The problem:
Beginning with the line that holds "Task: Collapse the Description section" and ending with the last line, please repeat the entries exactly and omit the pictures.

Items from a data source
────────────────────
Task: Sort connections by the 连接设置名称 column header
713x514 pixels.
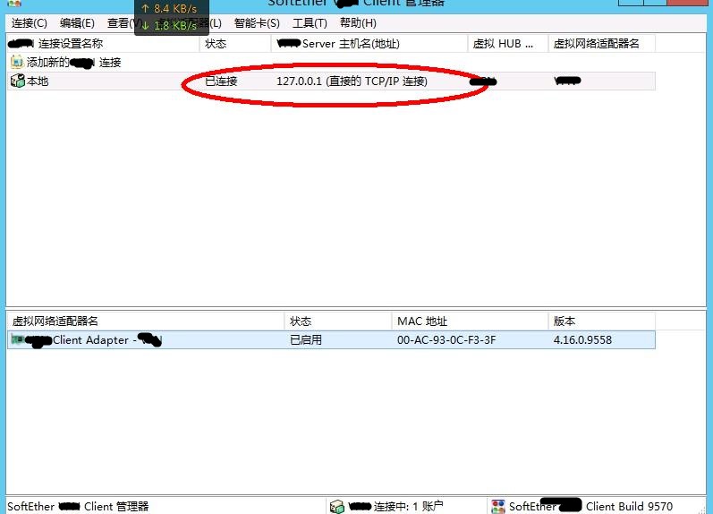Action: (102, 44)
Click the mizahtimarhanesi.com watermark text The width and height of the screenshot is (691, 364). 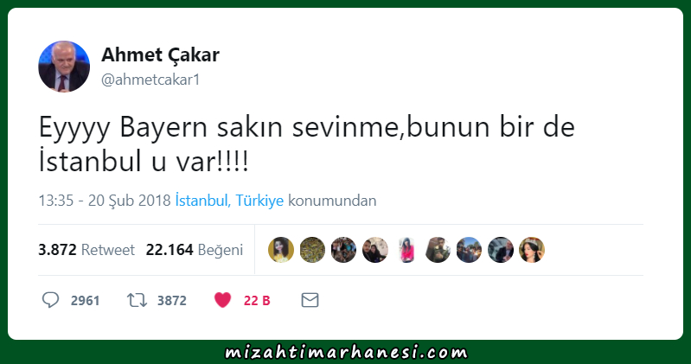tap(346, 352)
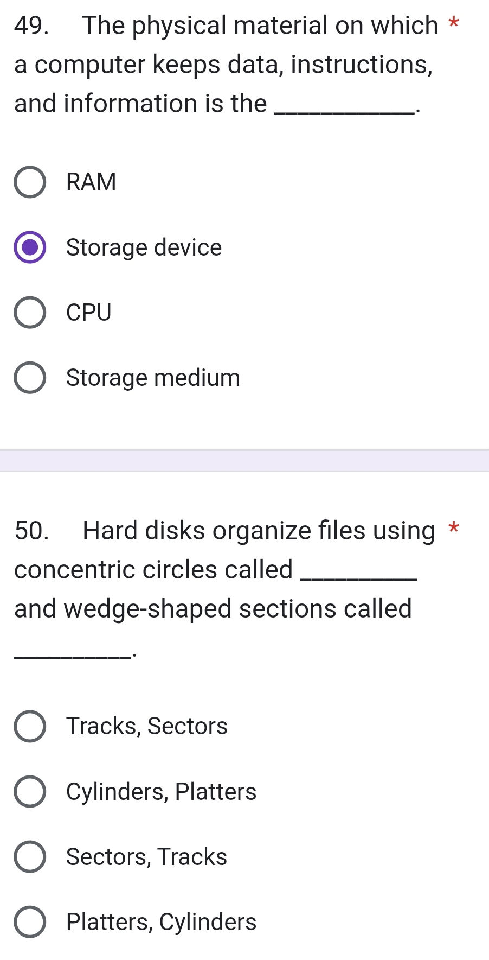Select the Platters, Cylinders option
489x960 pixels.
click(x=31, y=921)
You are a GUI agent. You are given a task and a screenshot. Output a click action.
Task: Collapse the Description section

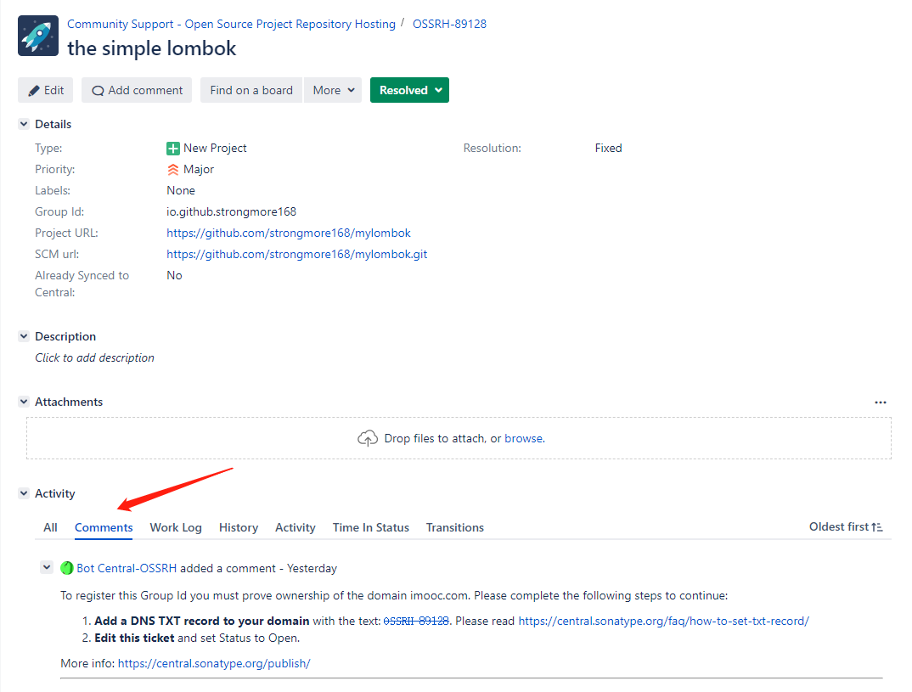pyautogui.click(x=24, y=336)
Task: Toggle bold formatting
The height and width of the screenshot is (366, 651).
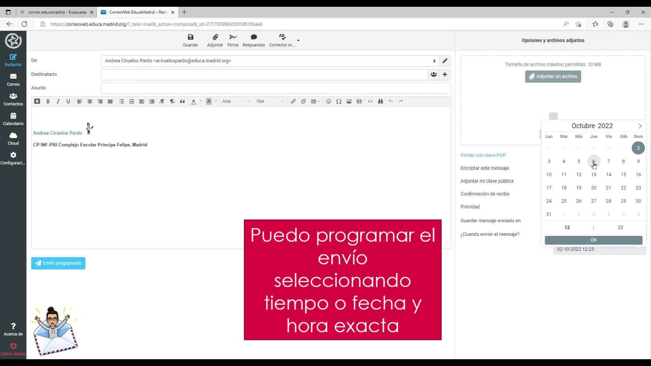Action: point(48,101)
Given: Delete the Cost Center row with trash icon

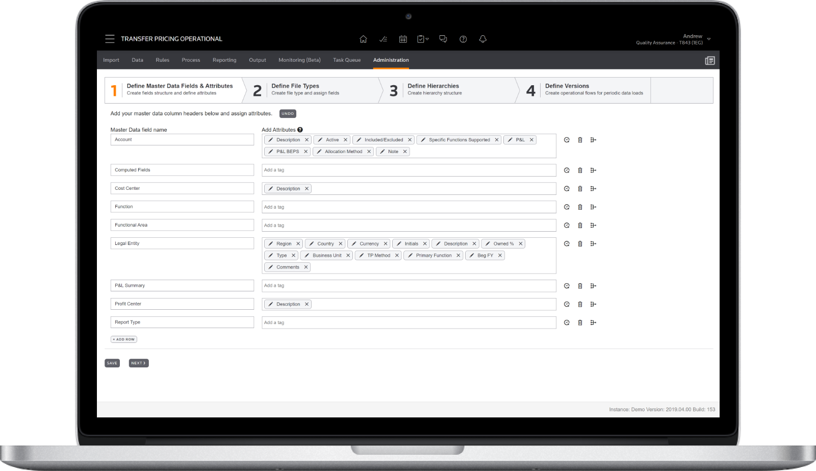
────────────────────
Solution to the exercise:
Task: Collapse the Description section

pyautogui.click(x=24, y=336)
Task: Toggle bold formatting
The height and width of the screenshot is (366, 651).
Action: point(48,101)
Given: Delete the Cost Center row with trash icon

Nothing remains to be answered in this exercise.